Show each line in the records below that contains the word "given". Uppercase and lowercase must match.

* Information shown:
⁂

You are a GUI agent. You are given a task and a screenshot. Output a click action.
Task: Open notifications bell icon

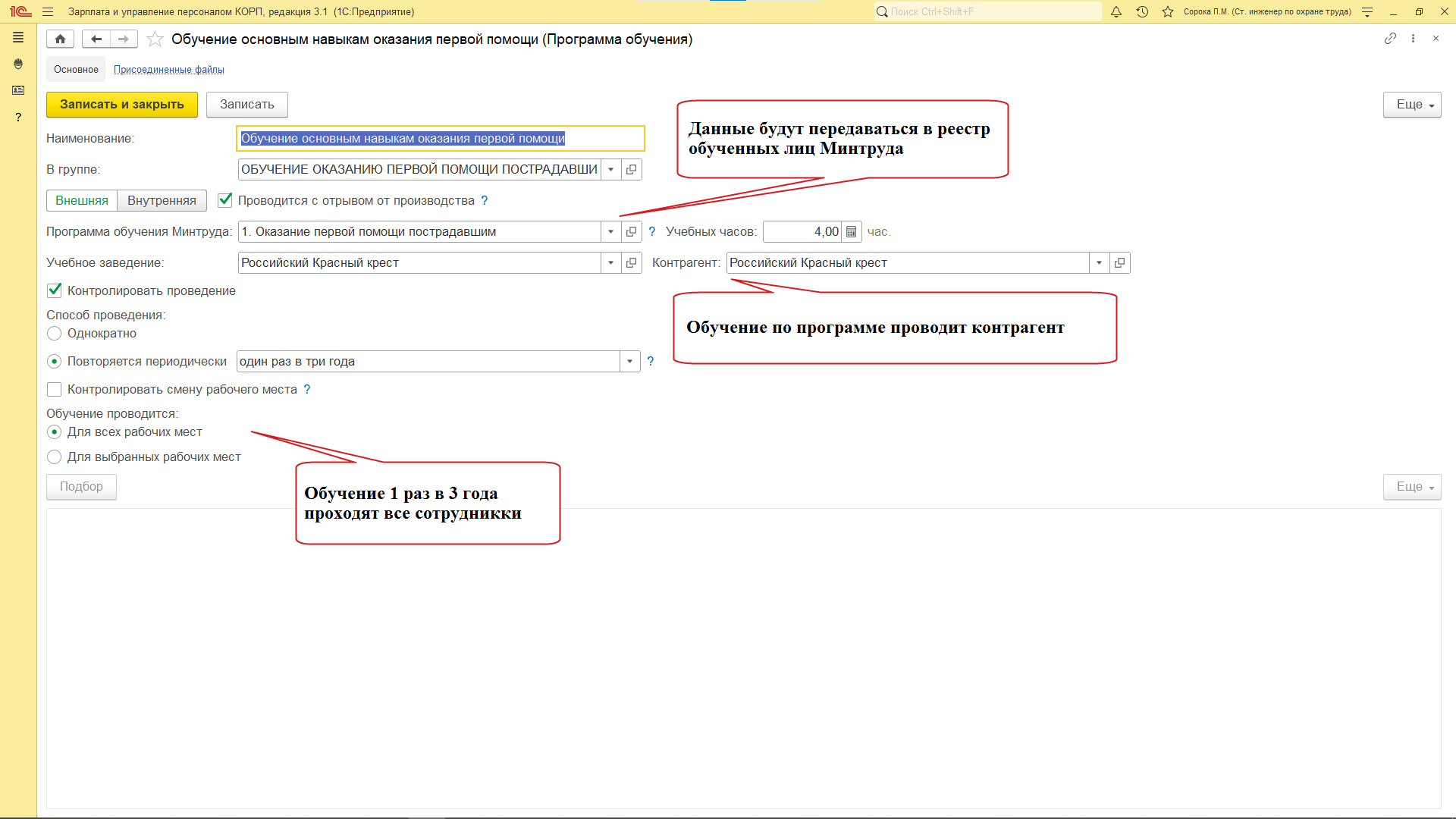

⁂

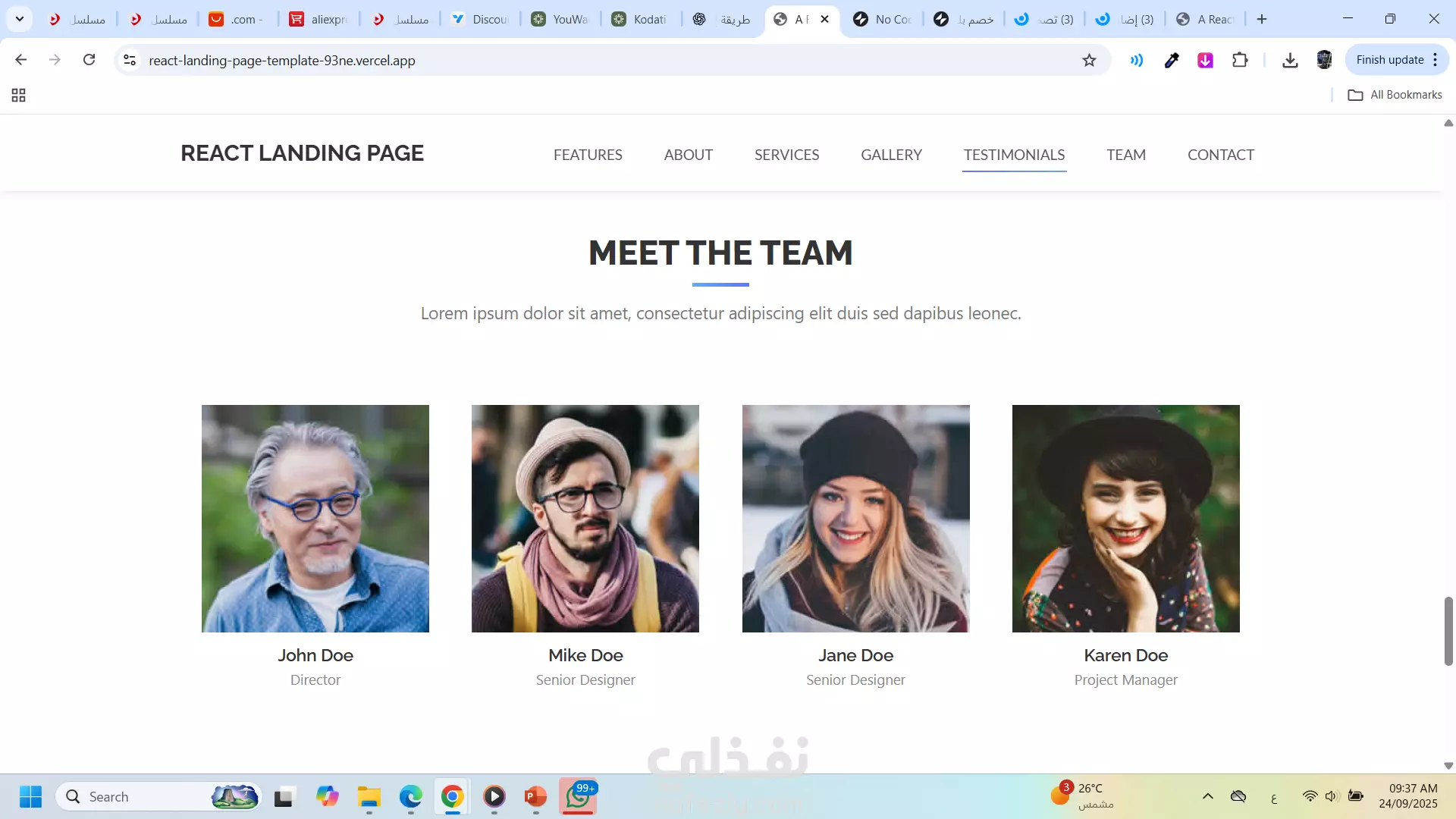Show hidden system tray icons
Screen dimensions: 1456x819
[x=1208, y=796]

⁂

* Written response:
You are a GUI agent. You are given a task and a screenshot. Output a click action.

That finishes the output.